El trabajo y la tenacidad de un grupo de altruistas asociaciones de amigos jacobeos han mantenido viva a este lado de la Cordillera la llama de la ruta. Aunque muy limitado, el apoyo de las instituciones mejoró algunas cosas. El Camino asturiano tiene tres itinerarios: el del Salvador, de León a Oviedo; el primitivo, de Oviedo a Galicia por el interior, y el costero, de Tinamayor al Eo. De todos ellos, sólo el último, el costero, presenta deficiencias de señalización y albergues. En 2004, anterior año jacobeo, el Principado prometió un millón de euros para poner al día la ruta. Es el mismo millón, que no llegó a gastar y pasaron seis años, que sigue ofreciendo ahora.

Falta algo más que dinero. Las peregrinaciones están de moda. Asturias se ve beneficiada, de rebote, sin pretenderlo, de la saturación del llamado camino «francés», por la vertiente subcantábrica. Los caminantes buscan por aquí la autenticidad y la pureza que perdió la calzada clásica. No hay Ayuntamiento que no pelee, con un desvío aquí y otro allá, por estar presente en el Camino. Ese interés no se corresponde luego con la carencia de ideas para aprovechar este fenómeno social. La celebración de la efeméride de las cruces de la Victoria y de los Ángeles, por ejemplo, todo un acontecimiento para reafirmar la mirada interior del ser asturiano, pasó hace bien poco sin pena ni gloria.

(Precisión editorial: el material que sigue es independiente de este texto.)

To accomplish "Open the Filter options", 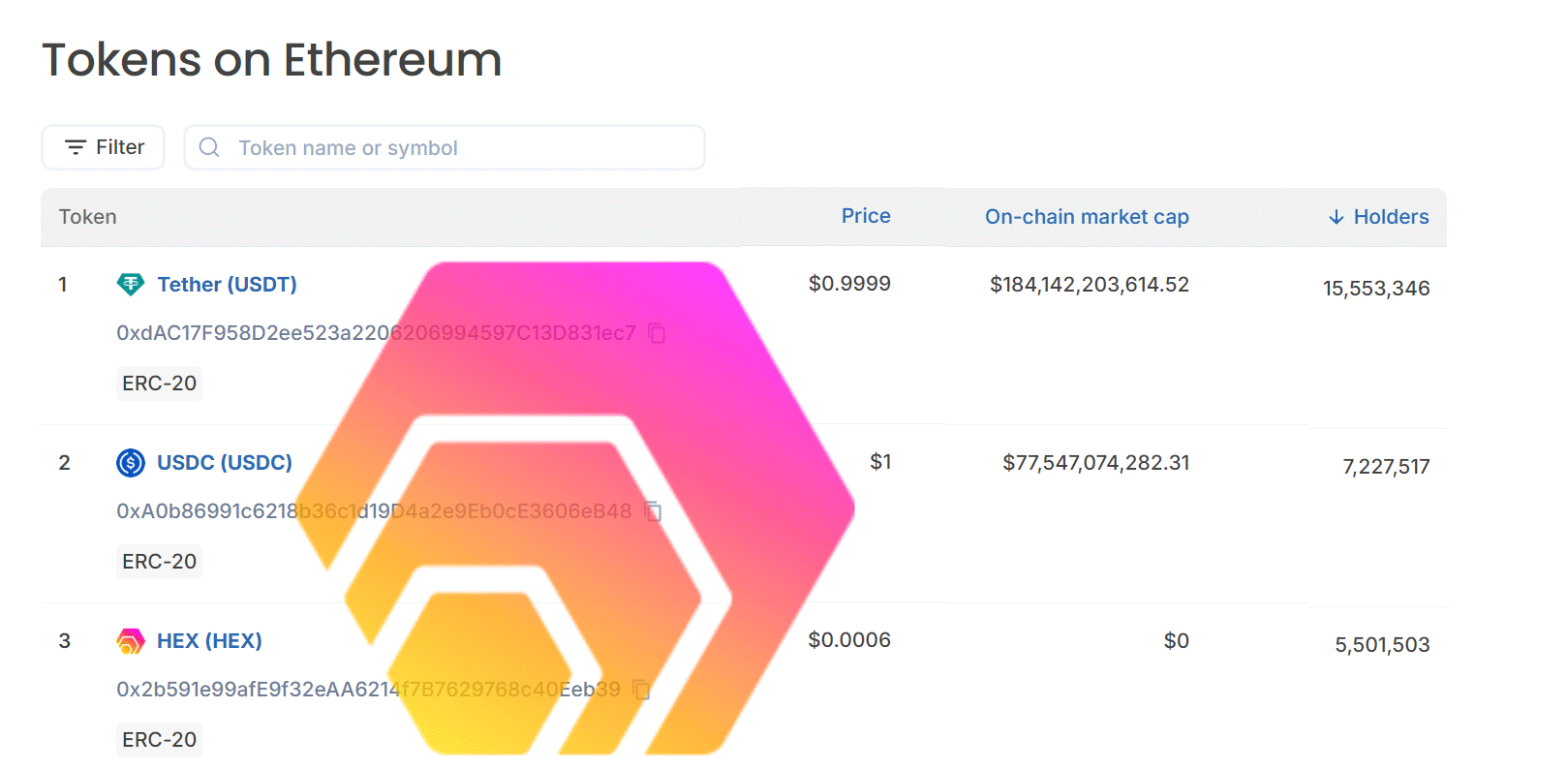I will point(104,147).
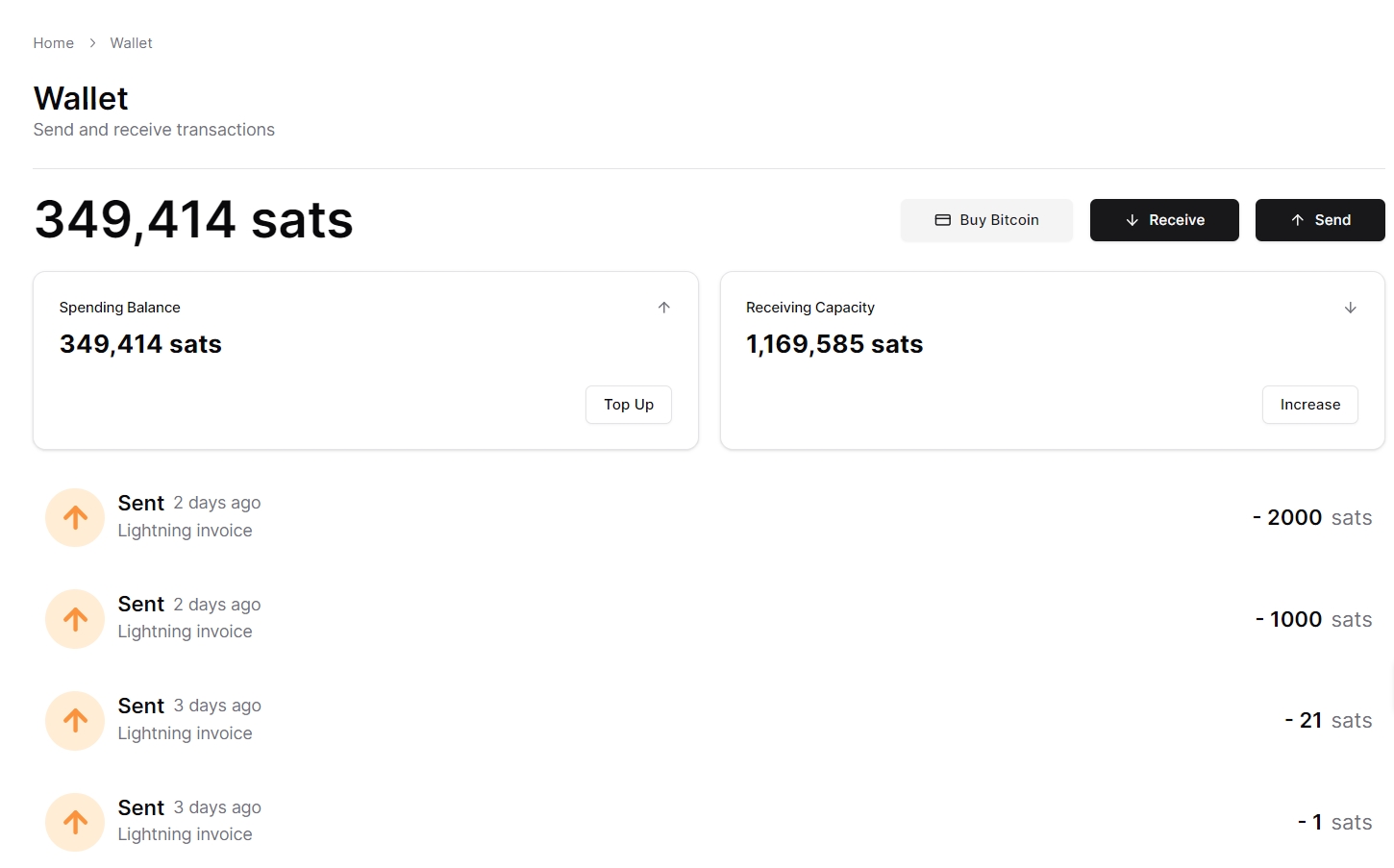Click the down arrow in Receiving Capacity card

(1350, 308)
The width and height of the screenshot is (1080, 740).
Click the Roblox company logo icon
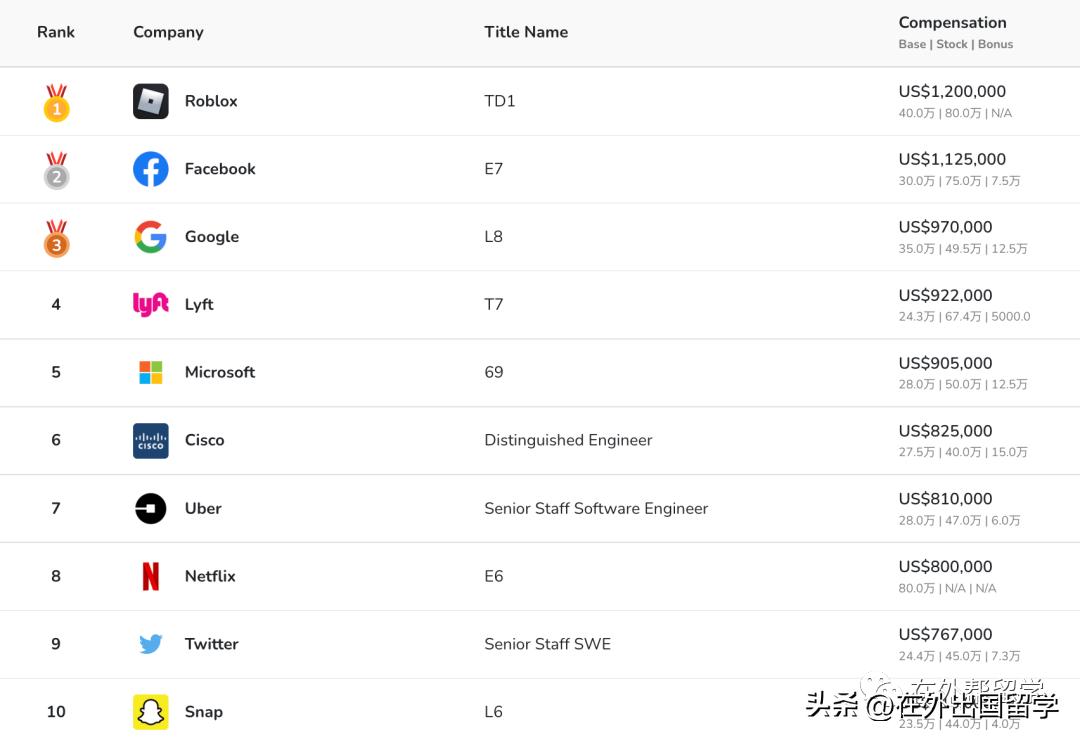click(x=151, y=101)

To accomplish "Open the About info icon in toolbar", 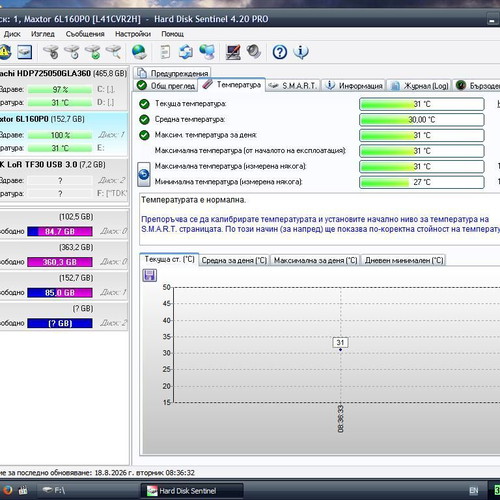I will coord(301,52).

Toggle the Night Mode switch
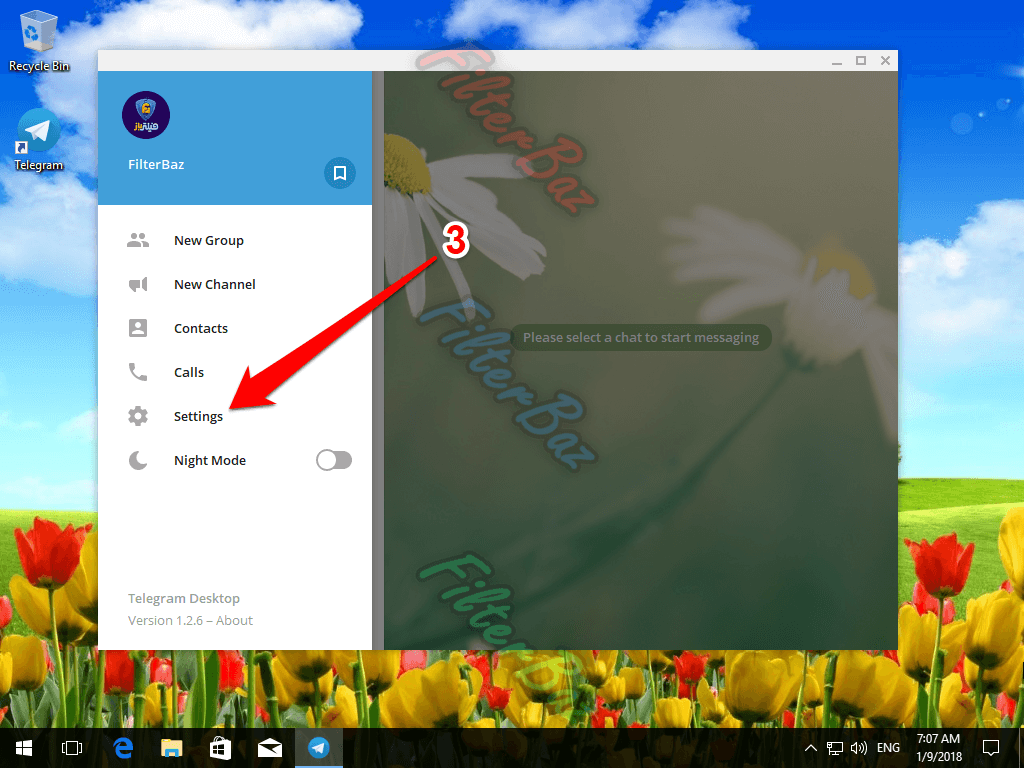[x=334, y=460]
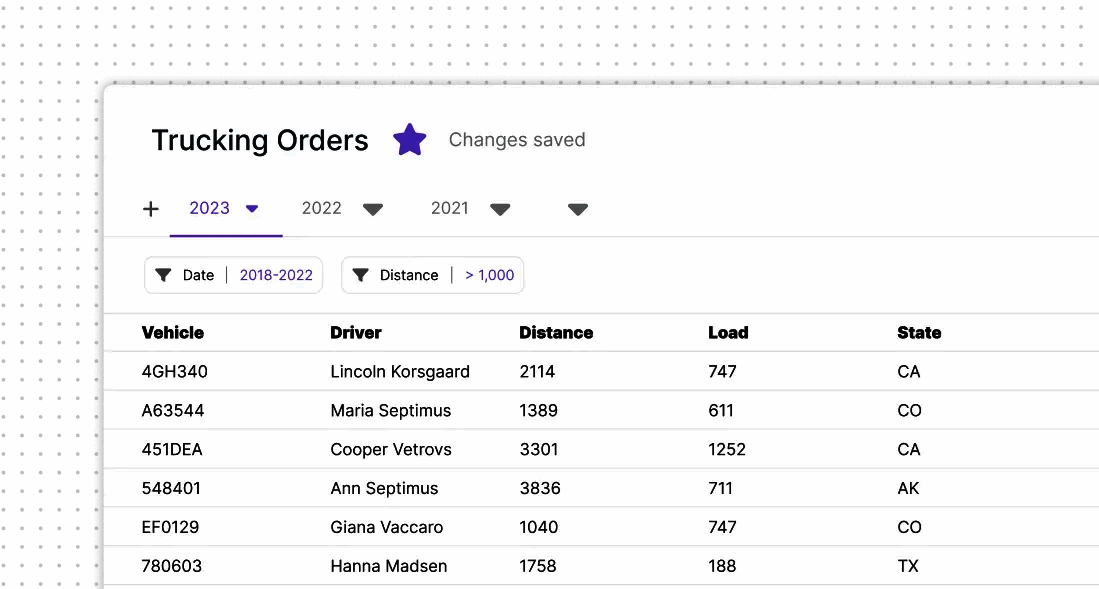Click the Distance filter funnel icon
The height and width of the screenshot is (589, 1099).
point(360,275)
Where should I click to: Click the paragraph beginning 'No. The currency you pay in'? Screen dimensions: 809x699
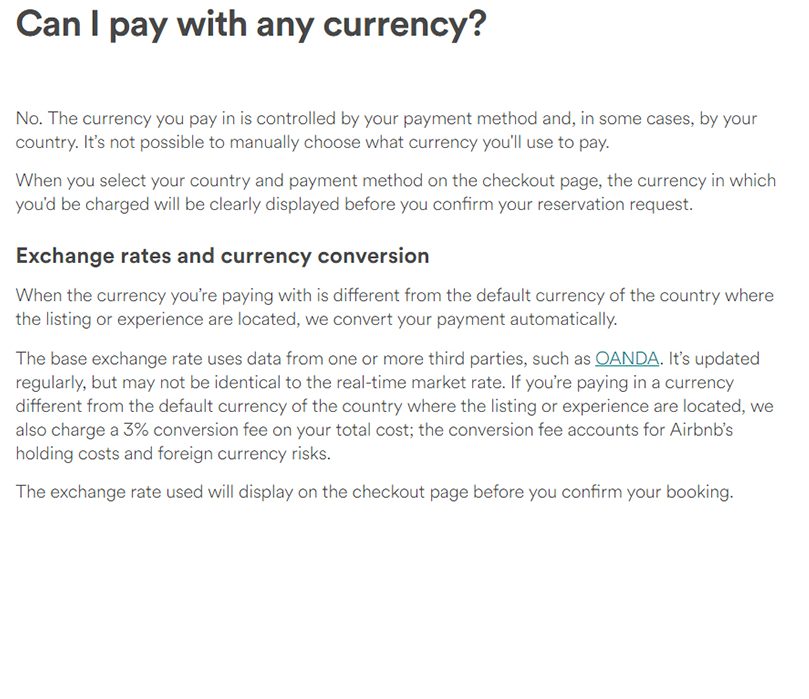(386, 130)
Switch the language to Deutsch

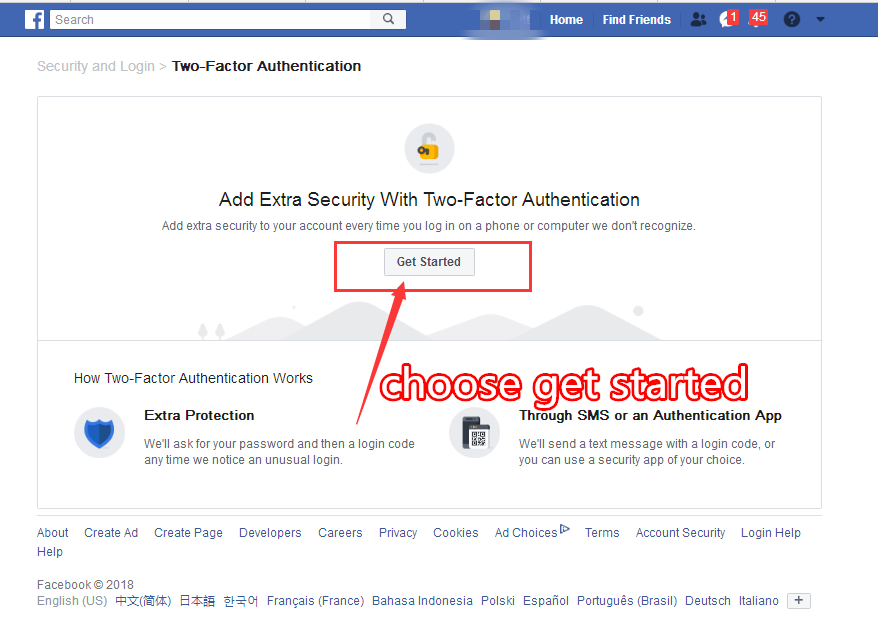708,600
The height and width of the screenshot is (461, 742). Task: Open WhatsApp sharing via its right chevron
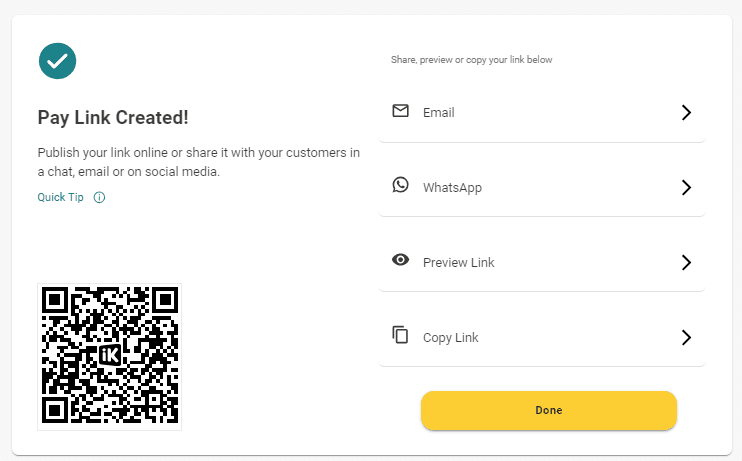click(686, 187)
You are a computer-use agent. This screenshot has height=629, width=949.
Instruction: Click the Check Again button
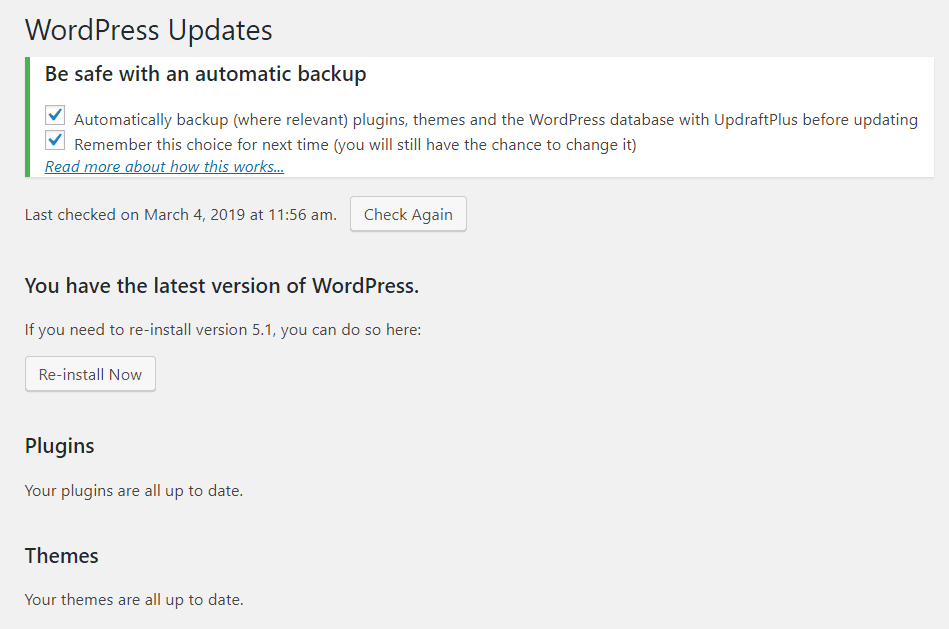408,214
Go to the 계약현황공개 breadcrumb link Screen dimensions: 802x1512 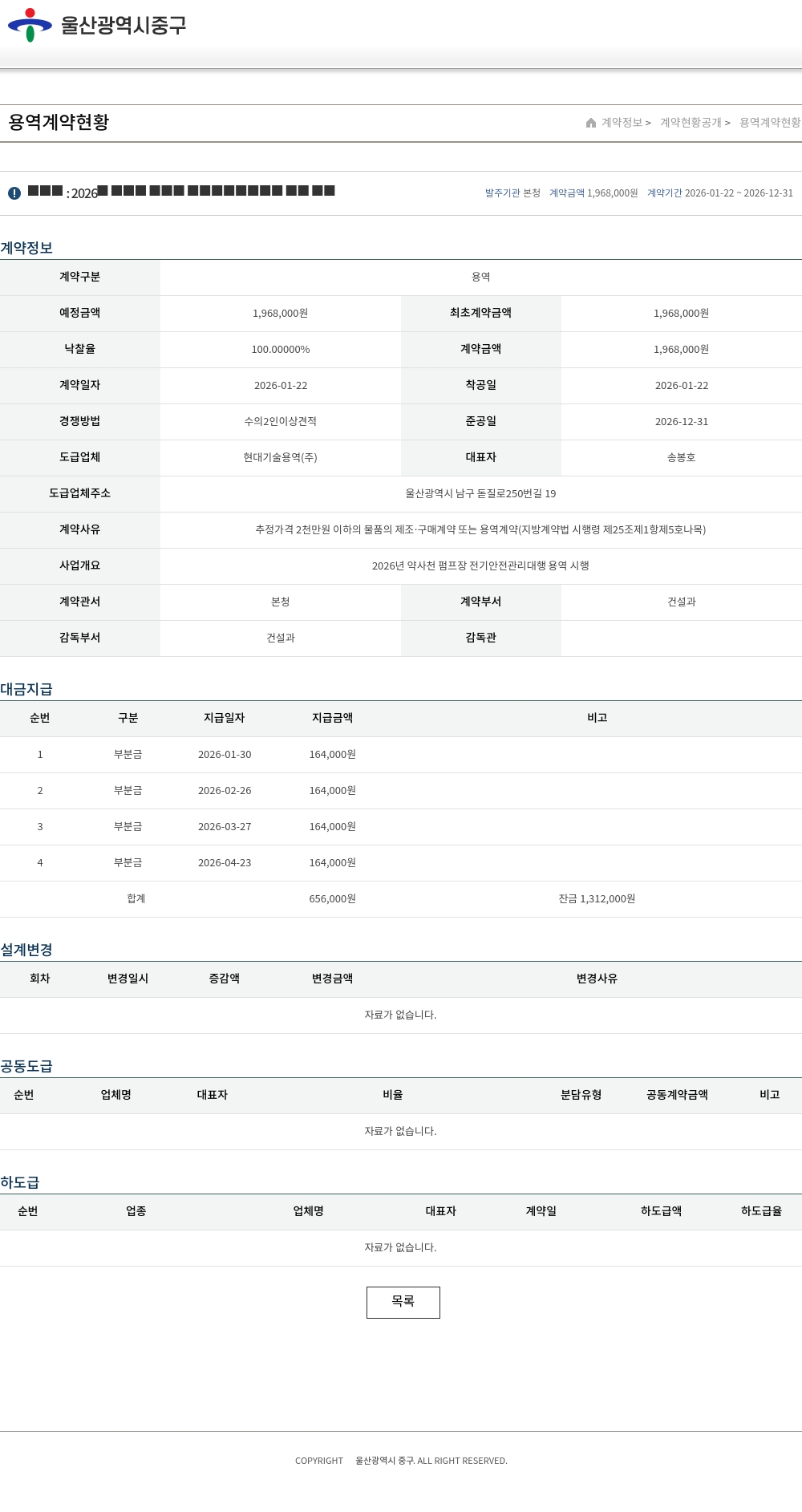tap(691, 123)
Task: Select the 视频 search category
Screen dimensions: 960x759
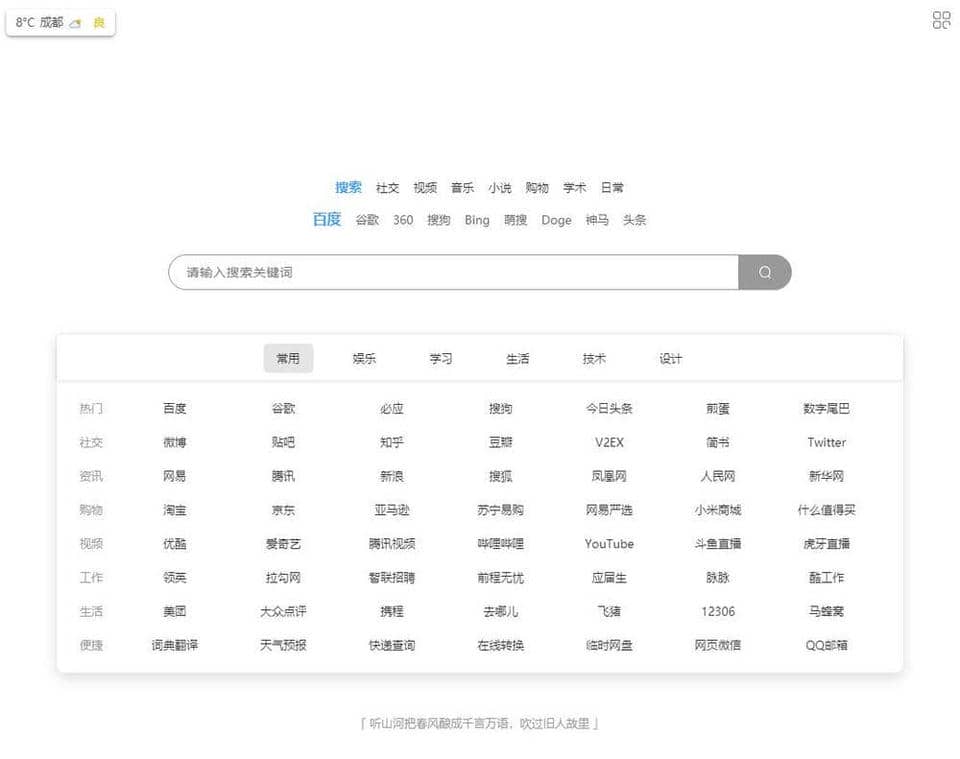Action: (425, 187)
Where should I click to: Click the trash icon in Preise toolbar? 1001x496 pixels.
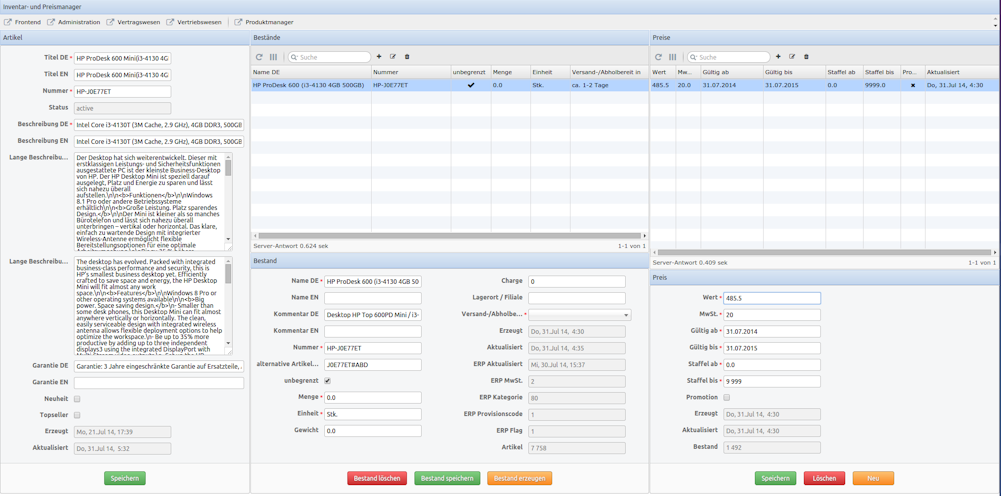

El último invento de los rectores asturianos es potenciar las industrias culturales. No debiera consistir eso en apostar sólo por espectáculos de vanguardia para minorías. El Camino de Santiago es industria cultural de la buena, labrada en piedra milenaria que ni el peso de un montón de siglos ha logrado quebrantar. Como el Prerrománico, otra joya en el ostracismo. Entre tan escasas atenciones ambas se conservan en pie por la fuerza imperecedera de una genialidad tan inmensa que traspasa generaciones. Es de lo mejor que Asturias fue capaz de ofrecer al mundo.

Toda esta gloria se sustenta sobre un enigma. Hay casi la certeza de que el apóstol Santiago no está enterrado en Galicia. Como escribió Claudio Sánchez Albornoz, «la realidad de la presencia del cuerpo no habría producido resultados de mayor relieve histórico que los provocados por la fe clara, firme, profunda, exaltada, que tuvieron los españoles y los europeos. Poco importa que el sepulcro compostelano sea o no el del apóstol. El viento de la fe empujó las velas de Occidente».

Ahora ocurre al contrario. Asturias está en la esencia de algo real y tangible, una magnitud de primer orden: estamos en el Camino que forjó Europa, pero no acabamos de creerlo. Quizá por lo mismo que nos olvidamos de Covadonga o de Abamia.